We also encourage all jurisdictions to create interoperable schemes that are recognised across borders. As a minimum, the Mutual Recognition Act 1992 ensures that an engineer registered in one state is entitled to be recognised for registration in another.
For more information on the why please read our Registration of Engineers: the case for statutory registration publication.
Victoria passed the Professional Engineers Registration Act in 2019. It requires professional engineers in five areas of practice (civil, structural, mechanical, electrical and fire safety) to be registered and applies across all industries. The laws commence on 1 July 2021.
Engineers Australia continues to engage with the key parties developing the regulations and guidance material for the Act, including Consumer Affairs and the Office of Projects Victoria. The documentation to support the Act will be released for public consultation soon. At that time Engineers Australia will engage with members to seek your views. Importantly, we will provide several opportunities for members to participate.
NSW passed the Design and Building Practitioners Act 2020 in June. Among other things, the Act created a requirement for professional engineers to be registered to practise independently. Like Victoria, it applies across all industries, starts with the same five areas of practice, and commences on 1 July 2021.
The next step is to develop the accompanying regulations to provide necessary detail for the scheme. The government has commenced consultation with representative organisations like Engineers Australia and public consultation is expected to occur in October/November. At that time, we will be able to formally seek member views on the proposed regulations.
EA members should be assured that, even at this early stage of regulation development, our advice to government is grounded in the feedback you have already provided during our extensive member consultation in 2019 and early 2020. For example, we are encouraging government to ensure that the regulations fulfil the intent of the Act and apply across all industries without delay, that the National Engineering Register (NER) is recognised as a pathway to registration, and that CPD requirements are kept at a sensible level. For more information about the situation in NSW (including an FAQ page), please visit our website.

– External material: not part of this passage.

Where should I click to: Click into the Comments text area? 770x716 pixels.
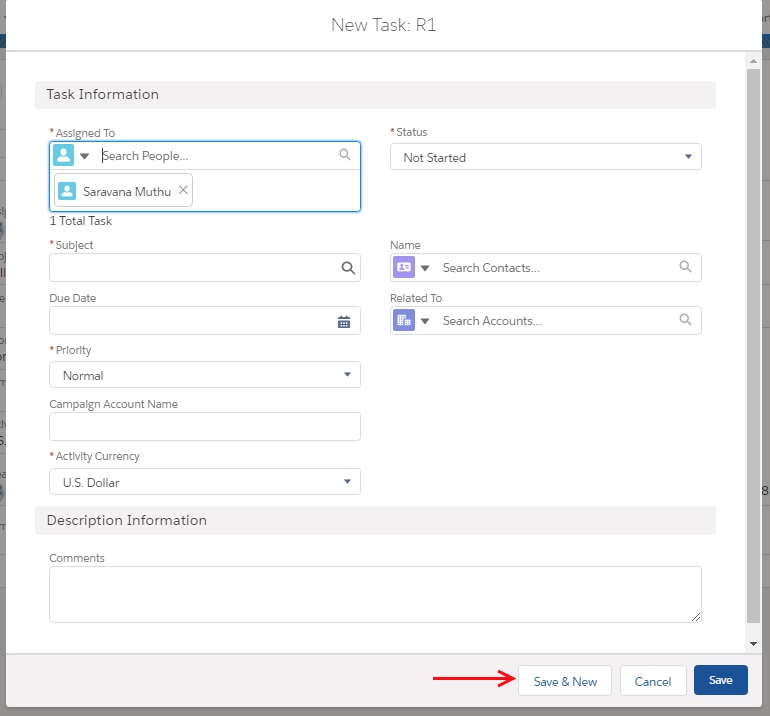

In the ACT the government has for many years said that it will introduce registration of engineers. The long period of subsequent inaction has led some to question if it will become a reality but discussions with government indicate that its commitment to registration of engineers is firming and it’s reasonable to expect consultation to commence in 2020 and continue into 2021.
The WA government is also exploring registration of engineers, although it is restricting its work to the building sector. A discussion paper is open for public comment for the next five months. Members based in Western Australia will have already received a notification from the Division General Manager seeking feedback on the government’s proposals, and some more in-depth member consultation sessions are being planned.
And finally, the Australian Building Codes Board (ABCB) is developing a framework for the registration of building sector practitioners, including engineers. With the major jurisdictions already well down the path of creating schemes to register engineers, the ABCB’s eventual proposal is likely to be of greatest use to those which have not yet commenced work on registration. Also, it will be valuable for all jurisdictions to use a reference and investigate if improvements to existing legislation can be made over time.